On October 6, 2020, a grand jury indicted both of the McCloskeys for exhibiting guns at a protest and tampering with a weapon. Missouri governor Mike Parson said he would "certainly" pardon the McCloskeys if they were convicted.

On December 11, 2020, Circuit Judge Thomas Clark II disqualified circuit attorney Gardner from prosecuting the case against Mark McCloskey, ruling that the circulating of fundraising emails alluding to the McCloskey case "raises the appearance that she initiated a criminal prosecution for political purposes."

On February 24, 2021, U.S. attorney Richard G. Callahan was appointed as a special prosecutor to the case.

On June 17, 2021, the McCloskeys pleaded guilty to misdemeanor offenses, with Mark being charged with fourth-degree assault and Patricia being charged with second-degree harassment. Mark averred that, with all other charges dropped, he had, indeed, "instilled fear" in the mob, as charged, and that any time they come to threaten him he will do the same thing 'again, and again, and again.'

On August 3, 2021, Parson pardoned the McCloskeys.

==Reaction==

A photograph of the couple taken by United Press International photographer Bill Greenblatt received considerable attention, and quickly became an internet meme. The McCloskeys themselves began using the image as a greeting card, but also sued Greenblatt; with the couple stating that Greenblatt's photo gave them "infamy" and "humiliation", demanding that ownership of the photo should be transferred to them. Historian Walter Johnson described the image as iconic and stated that it "is likely to be as emblematic of our era as Anthony van Dyck's 1632 Portrait of Anthony van Opstal (which hangs in the McCloskeys' house) is of the Flemish Baroque."

Mark McCloskey and his attorney, Albert Watkins, appeared on Fox's Tucker Carlson Tonight on June 30, 2020, two days after the incident.

On July 14, President Trump gave an interview with conservative news outlet Townhall, in which he stated support for the McCloskeys.

On July 20, following the filing of charges against the couple, White House Press Secretary Kayleigh McEnany called those charges an "egregious abuse of power."

==Aftermath==
On August 24, the couple delivered remarks during the 2020 Republican National Convention in support of the 2nd Amendment and of Trump, while criticizing Black Lives Matter protesters.

In response to the speech, the rabbi of the synagogue abutting the McCloskey property, Susan Talve, recounted a 2013 incident when Mark McCloskey destroyed a wooden structure housing the synagogue's beehive. The hive had been on a slice of McCloskey's property that sat outside the brick wall that surrounds the gated Portland Place and that abutted the synagogue grounds. Snopes rates this claim unproven.

In April 2021, Mark McCloskey said in a brief interview with Politico that he was considering entering the 2022 U.S. Senate election as a Republican. On May 18, he announced his bid. Incumbent Republican senator Roy Blunt had announced in March 2021 that he would not be running for reelection. McCloskey received 3 percent of the vote in the Republican primary.

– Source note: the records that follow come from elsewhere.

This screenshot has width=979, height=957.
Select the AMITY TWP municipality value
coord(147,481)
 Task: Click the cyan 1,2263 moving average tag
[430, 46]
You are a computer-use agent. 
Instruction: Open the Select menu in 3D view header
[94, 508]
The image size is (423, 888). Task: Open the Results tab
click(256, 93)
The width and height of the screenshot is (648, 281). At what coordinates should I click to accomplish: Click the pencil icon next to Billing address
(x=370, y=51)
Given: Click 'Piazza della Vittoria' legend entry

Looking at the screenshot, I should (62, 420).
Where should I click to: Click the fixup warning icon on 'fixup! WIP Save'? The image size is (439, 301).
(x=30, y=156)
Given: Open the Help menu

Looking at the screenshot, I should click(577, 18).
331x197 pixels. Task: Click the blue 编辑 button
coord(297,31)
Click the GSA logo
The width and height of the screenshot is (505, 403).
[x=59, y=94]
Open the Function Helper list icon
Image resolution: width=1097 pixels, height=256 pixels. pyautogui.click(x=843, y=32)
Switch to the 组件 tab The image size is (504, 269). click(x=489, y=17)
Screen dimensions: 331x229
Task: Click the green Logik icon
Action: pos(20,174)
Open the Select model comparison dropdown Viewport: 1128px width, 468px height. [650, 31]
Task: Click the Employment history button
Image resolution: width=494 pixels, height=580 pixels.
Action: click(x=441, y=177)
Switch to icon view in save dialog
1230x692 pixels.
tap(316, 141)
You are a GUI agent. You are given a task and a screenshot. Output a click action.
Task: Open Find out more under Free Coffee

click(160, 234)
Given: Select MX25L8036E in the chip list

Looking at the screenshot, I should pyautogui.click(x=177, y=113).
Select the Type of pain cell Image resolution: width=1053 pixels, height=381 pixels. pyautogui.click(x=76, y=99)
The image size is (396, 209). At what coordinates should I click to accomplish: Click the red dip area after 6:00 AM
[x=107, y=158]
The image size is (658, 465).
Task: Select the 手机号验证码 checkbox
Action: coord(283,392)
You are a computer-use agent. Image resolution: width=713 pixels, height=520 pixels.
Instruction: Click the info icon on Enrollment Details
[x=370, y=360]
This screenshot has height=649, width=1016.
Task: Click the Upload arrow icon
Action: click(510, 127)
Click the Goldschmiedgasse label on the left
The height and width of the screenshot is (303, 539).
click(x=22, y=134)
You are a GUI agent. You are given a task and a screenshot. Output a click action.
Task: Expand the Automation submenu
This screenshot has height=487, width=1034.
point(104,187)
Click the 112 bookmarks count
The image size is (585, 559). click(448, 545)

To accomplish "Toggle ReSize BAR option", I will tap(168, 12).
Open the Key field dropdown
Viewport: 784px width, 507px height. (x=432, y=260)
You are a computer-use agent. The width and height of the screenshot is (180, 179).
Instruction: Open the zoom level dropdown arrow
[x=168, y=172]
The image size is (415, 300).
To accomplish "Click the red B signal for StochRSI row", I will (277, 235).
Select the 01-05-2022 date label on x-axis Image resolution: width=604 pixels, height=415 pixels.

In September 2021, Missouri's chief disciplinary counsel asked the Supreme Court of Missouri to suspend their law licenses. The court imposed an indefinite suspension in February 2022, but immediately stayed it subject to a one-year probation period.

McCloskey appealed the suspension to the United States Supreme Court, which declined to hear the case on June 6, 2022.

In 2024, the McCloskeys filed a petition to have their criminal records expunged. A state judge granted their request on June 5, 2024, restoring the rights they had lost as criminals, including the right to recover the weapons brandished in the 2020 incident. State prosecutors objected, and the appeal was heard by the Missouri Court of Appeals, which found for the McCloskeys on July 1, 2025. On July 31, 2025, the St. Louis Police Department agreed to return Mark McCloskey's AR-15 rifle. The following day, McCloskey posted on social media that he had regained his rifle.